> [To-do list]
A – Using the article on the origins of "It's A Wonderful Life," decide whether each statement agrees with it, answering yes or no and quoting the deciding words: (i) Capra spent three years making war films with the Army; (ii) the film lost roughly $500,000 at the box office; (iii) The New York Times called the film "too sticky."
B – Continue the article on the origins of "It's A Wonderful Life" from the point where it stops.

— START Excerpt provided —

It's A Wonderful Life: The Miraculous Origins Of A Christmas Classic

It took an immigrant to make the ultimate American movie.
The resurrection of Frank Capra's "It’s A Wonderful Life" was almost as strange as its creation.
The resurrection of Frank Capra's "It’s A Wonderful Life" was almost as strange as its creation.
Herbert Dorfman/Corbis via Getty Images

“It’s A Wonderful Life” was supposed to mark Frank Capra’s triumphant return to Hollywood. After four years making war films with the Army, he was running his own movie studio on his own terms and had crafted an intensely personal statement with his latest film ― an expression of everything the Sicilian immigrant loved about his adopted country. He called it “my kind of film for my kind of people.”

But the people, it seemed, had spurned him. “It’s A Wonderful Life” lost roughly $500,000 at the box office, a staggering sum for a director who began his tenure at Columbia Pictures on films budgeted at $18,000 a flick. The critics were unimpressed. The New York Times called it “too sticky,” a “figment of simple Pollyanna platitudes.” The New Yorker ruled Capra’s sentimental dialogue “so mincing as to border on baby talk,” while The New Republic denounced the film as a failed effort “to convince movie audiences that American life is exactly like the Saturday Evening Post covers of Norman Rockwell.”

Capra’s career never recovered. By the time he published his memoir in 1971, Capra hadn’t been behind the camera in a decade, and the negatives for “It’s A Wonderful Life,” which he came to call “the greatest film I ever made,” were decaying on studio shelves.

But in a historical accident too improbable for the silver screen, America was about to prove Capra right. Beginning in the mid-1970s, “It’s a Wonderful Life” was transformed from an obscure relic of Old Hollywood into an essential cultural monument representing the two things Capra loved most: America ― and, to Capra’s surprise, Christmas.

Its resurrection would be almost as strange as its creation. “It’s a Wonderful Life” is a wonderful mess ― an alchemic triumph of hucksterism, misplaced nostalgia and stylized high-concept visual metaphor that somehow coalesced into one of the greatest works of American art.

“Beginning in the mid-1970s, 'It’s a Wonderful Life' was transformed from an obscure relic of Old Hollywood into an essential cultural monument.”

— END Excerpt provided —
— START Information supplied —

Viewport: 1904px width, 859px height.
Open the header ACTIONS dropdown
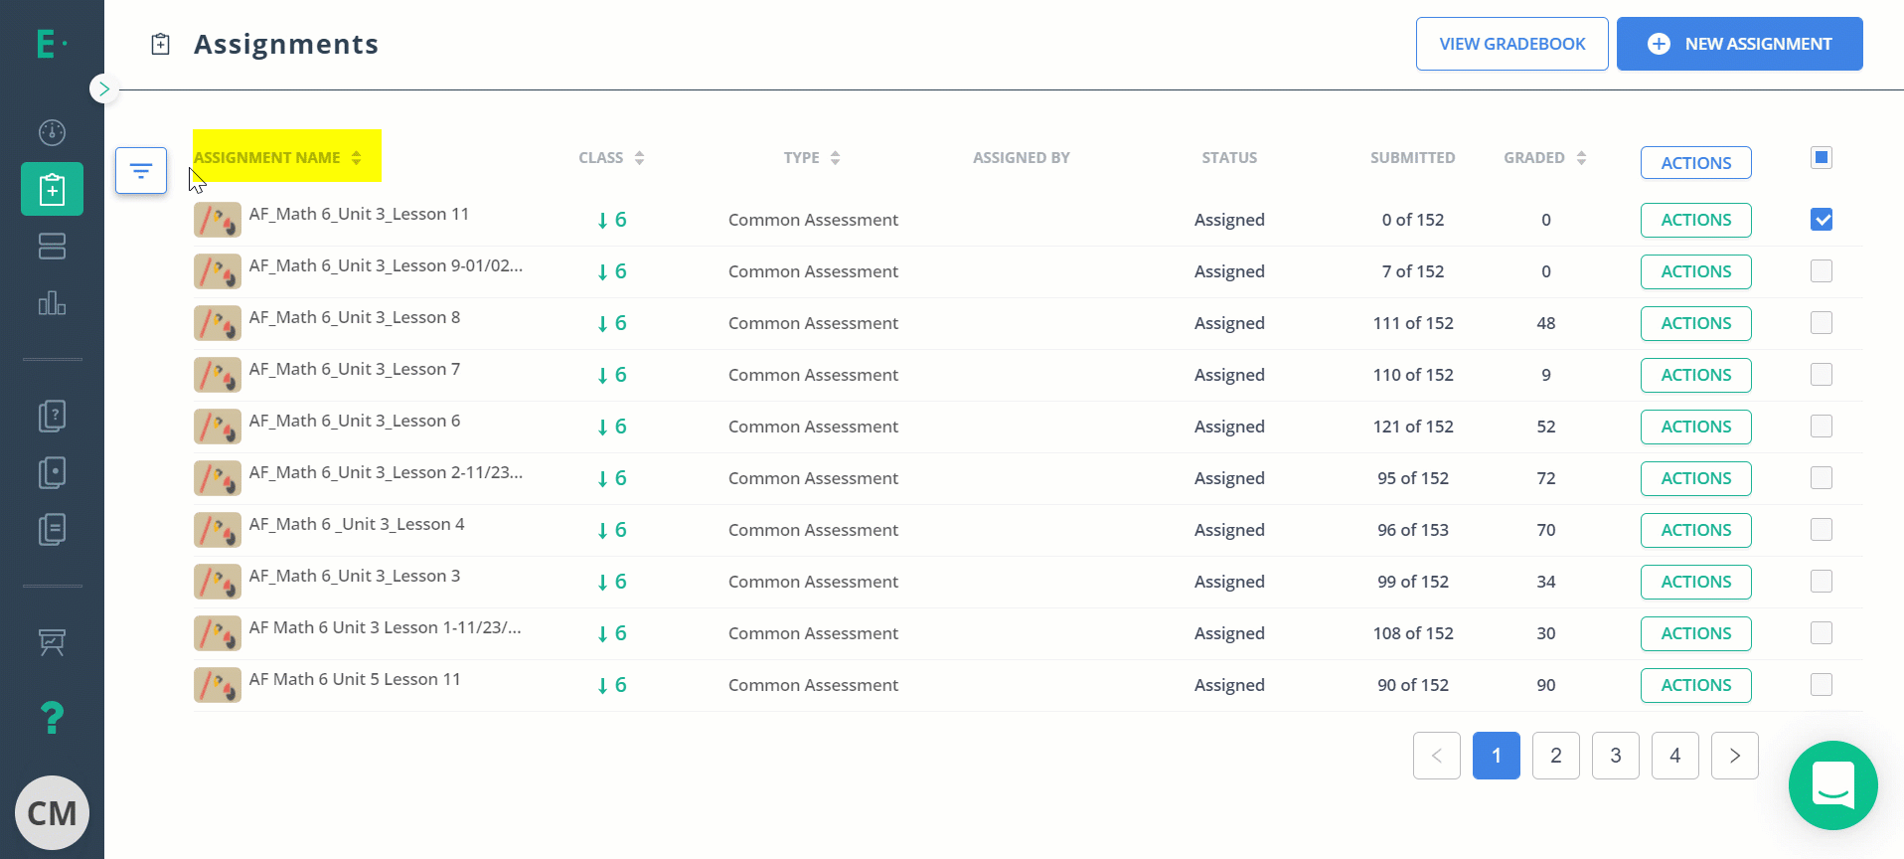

— END Information supplied —

> [Per-task outputs]
A –
(i) No: "After four years making war films with the Army"
(ii) Yes: "lost roughly $500,000 at the box office"
(iii) Yes: "The New York Times called it "too sticky""

B –
“It’s A Wonderful Life” is the story of a man whose big-city dreams are persistently thwarted by small-town realities. Capra’s grandest ambitions and deepest anxieties are channeled by Jimmy Stewart, who plays George Bailey, a bank manager both doomed and saved by his community. This was a remarkable artistic achievement. Capra’s world had never resembled the comfortable enclave of Bedford Falls that he conjured on film.

Capra came to the United States in 1903 at the age of six, the youngest of seven siblings. He liked to describe his life as one long Horatio Alger romp from “the riff-raff of Dagos, Shines, Cholos, and Japs” to fame and fortune as the most popular director in Hollywood. “Sure I was born a peasant,” he wrote in his memoir, “but I’d be damned if I was going to die one.”

The truth was more interesting. Capra worked plenty of tough-it-out daily grind jobs as a young man, but according to a 1938 Saturday Evening Post profile, he also spent a good chunk of his 20s as “a migratory small-time racketeer,” “tin-horn gambler” and “petty financial pirate.” He sold stock in fake mining companies to unwitting farmers, assisted by a 60-pound glittering rock he used as a sales prop. He rode up and down California in railroad boxcars hunting new marks, contracting gonorrhea at least twice during his travails, according to his biographer Joseph McBride.

These years as a small-time hustler brought Capra to dozens of small towns, where he developed a sense of affection for the people he took advantage of. “I found out a lot about Americans … I met a lot of Gary Coopers,” he told McBride. “I loved them.”

He would eventually put this education to work as a director. His best films are infused with a deep reverence for what film critics began to call “the common man.” But Capra also looked down on the people he used as protagonists. He knew first-hand how easy they were to manipulate. As an immigrant, Capra battled all his life to be accepted as an American ― but he had no desire to be an ordinary American. He didn’t want to join the middle class. He wanted to leapfrog it.

Frank Capra, right, talks with Frank Sinatra on a movie set in Hollywood on Dec. 12, 1958.
Frank Capra, right, talks with Frank Sinatra on a movie set in Hollywood on Dec. 12, 1958.
AP

The tension between Capra’s devotion to and disdain for working people is the emotional engine for “It’s A Wonderful Life.” George Bailey and his loving hometown of Bedford Falls are unmistakably on the side of the angels throughout, but for most of the narrative, Bailey is miserable. He longs to get out and see the world, only to find himself trapped by dull responsibilities back home.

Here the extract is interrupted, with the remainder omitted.